The kid was looking for a fight. Even though he was weak from hunger, Kel was in the mood to brawl. Par for the course.

Happened regularly enough that everybody in the enclave knew the signs. For some, they took them as a signal to give Kel a wide berth until he'd either fed or got the fight he was looking for.

And the others had no problem giving Kel that fight.

Better one of their own than having Kel look outside the enclave for a fight. When that happened, the cleanup got messy. He never went after people who couldn't handle a pissed, heartbroken vampire, which meant he either went on the Hunt or searched out their own kind.

He'd picked plenty of fights that he would have lost, and lost in a big, rather final way, if he hadn't had others watching out for him.

But Rafe was getting tired of making his Hunters play babysitter when Kel got into one of his moods. He was tired of doing it himself, and he was tired of dealing with the cleanup end when Kel's inner rage took control. This shit seriously needed to stop.

Kel took a step forward, his chin angling up. Rafe was tempted to just plant a punch right there, nip this mess before it started.

But until Kel fed, he'd be hanging onto control by a thread. Could be that punching him would just delay the mess. Sure as hell wouldn't prevent it.

"What you going to do, spoon-feed me or something?" Kel gave him an obnoxious smirk.

"If I have to." Rafe looked at Kel, focused-watched as the younger vamp's pale features contorted in a grimace, a muscle jerking near his temple as he fought Rafe's control.

Wasn't too pleasant for Rafe, either, but Kel had to get a grip on reality. Had to accept his life for what it was. If he kept fighting it, it was going to kill him.

Of course, maybe that was what he wanted.

He maintained control over Kel's mind for long, tense moments, forcing the younger vamp into a submissive silence that probably rubbed him raw. Self-disgust tangled with the need to do whatever was necessary to protect his territory, his Hunters.

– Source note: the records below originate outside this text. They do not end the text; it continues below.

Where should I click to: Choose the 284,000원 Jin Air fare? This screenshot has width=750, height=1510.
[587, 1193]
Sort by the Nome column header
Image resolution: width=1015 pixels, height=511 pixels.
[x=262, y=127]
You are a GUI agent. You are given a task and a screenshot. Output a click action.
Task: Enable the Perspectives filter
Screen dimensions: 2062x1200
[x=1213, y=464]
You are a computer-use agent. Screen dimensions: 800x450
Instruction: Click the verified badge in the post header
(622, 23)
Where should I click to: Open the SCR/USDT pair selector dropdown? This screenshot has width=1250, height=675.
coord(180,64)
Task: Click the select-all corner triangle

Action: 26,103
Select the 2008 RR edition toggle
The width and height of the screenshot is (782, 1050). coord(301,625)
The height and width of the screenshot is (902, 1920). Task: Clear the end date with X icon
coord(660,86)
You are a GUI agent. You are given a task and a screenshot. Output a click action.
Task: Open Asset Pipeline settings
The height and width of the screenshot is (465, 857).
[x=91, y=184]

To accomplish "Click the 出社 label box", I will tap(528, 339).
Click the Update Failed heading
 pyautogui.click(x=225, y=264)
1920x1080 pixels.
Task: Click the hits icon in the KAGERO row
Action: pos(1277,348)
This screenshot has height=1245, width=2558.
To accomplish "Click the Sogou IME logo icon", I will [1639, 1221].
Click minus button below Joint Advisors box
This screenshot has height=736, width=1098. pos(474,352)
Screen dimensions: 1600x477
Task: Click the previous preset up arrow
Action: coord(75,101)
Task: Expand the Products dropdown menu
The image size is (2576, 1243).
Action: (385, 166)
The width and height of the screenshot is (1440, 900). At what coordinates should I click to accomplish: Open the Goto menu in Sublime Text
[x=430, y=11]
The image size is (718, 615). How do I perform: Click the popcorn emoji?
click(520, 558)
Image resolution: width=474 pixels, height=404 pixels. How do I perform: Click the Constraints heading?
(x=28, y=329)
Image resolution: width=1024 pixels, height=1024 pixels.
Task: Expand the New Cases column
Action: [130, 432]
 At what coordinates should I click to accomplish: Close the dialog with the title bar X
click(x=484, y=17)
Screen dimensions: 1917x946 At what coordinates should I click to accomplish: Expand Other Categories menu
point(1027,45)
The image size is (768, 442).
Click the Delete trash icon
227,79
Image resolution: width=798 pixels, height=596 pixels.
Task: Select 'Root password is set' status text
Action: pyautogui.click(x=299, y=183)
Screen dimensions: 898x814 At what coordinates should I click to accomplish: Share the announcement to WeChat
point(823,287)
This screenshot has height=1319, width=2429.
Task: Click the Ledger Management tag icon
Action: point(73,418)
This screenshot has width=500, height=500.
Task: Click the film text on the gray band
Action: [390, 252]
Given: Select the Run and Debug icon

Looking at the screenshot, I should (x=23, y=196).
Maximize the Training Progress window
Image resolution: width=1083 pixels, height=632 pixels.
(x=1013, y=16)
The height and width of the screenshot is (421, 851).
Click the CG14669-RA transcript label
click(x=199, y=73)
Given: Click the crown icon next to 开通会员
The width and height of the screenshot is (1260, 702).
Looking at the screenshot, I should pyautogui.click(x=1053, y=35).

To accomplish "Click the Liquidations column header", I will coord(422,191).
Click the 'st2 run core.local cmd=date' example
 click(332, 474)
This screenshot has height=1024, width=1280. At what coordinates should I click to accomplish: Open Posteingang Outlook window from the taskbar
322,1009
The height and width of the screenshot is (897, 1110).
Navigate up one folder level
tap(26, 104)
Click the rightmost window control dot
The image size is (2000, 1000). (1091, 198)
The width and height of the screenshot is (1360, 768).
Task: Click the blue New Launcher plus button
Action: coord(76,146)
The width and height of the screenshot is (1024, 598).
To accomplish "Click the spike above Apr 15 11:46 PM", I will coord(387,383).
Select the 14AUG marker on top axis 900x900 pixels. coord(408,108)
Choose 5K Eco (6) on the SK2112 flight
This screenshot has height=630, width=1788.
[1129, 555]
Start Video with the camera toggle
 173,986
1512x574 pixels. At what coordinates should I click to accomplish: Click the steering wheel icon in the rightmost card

Including protecting Kel from himself.

Slowly, he released the control and watched grimly as Kel staggered away, swearing at Rafe in a ragged voice.

"I can make you feed, Kel. You know I can."

Angry eyes cut towards Rafe, anger, shame, misery. Did the kid ever feel anything else? Ever let himself? "You son of a bitch, you got no right doing that."

Shaking his head, Rafe said, "You got that wrong. You took a blood oath when you decided to come here. You made vows.

You signed onto a life where you protect people...and right now, you need to get it through your skull that we also have to protect them from us."

Kel slashed a hand through the air. "When have I ever hurt somebody innocent?"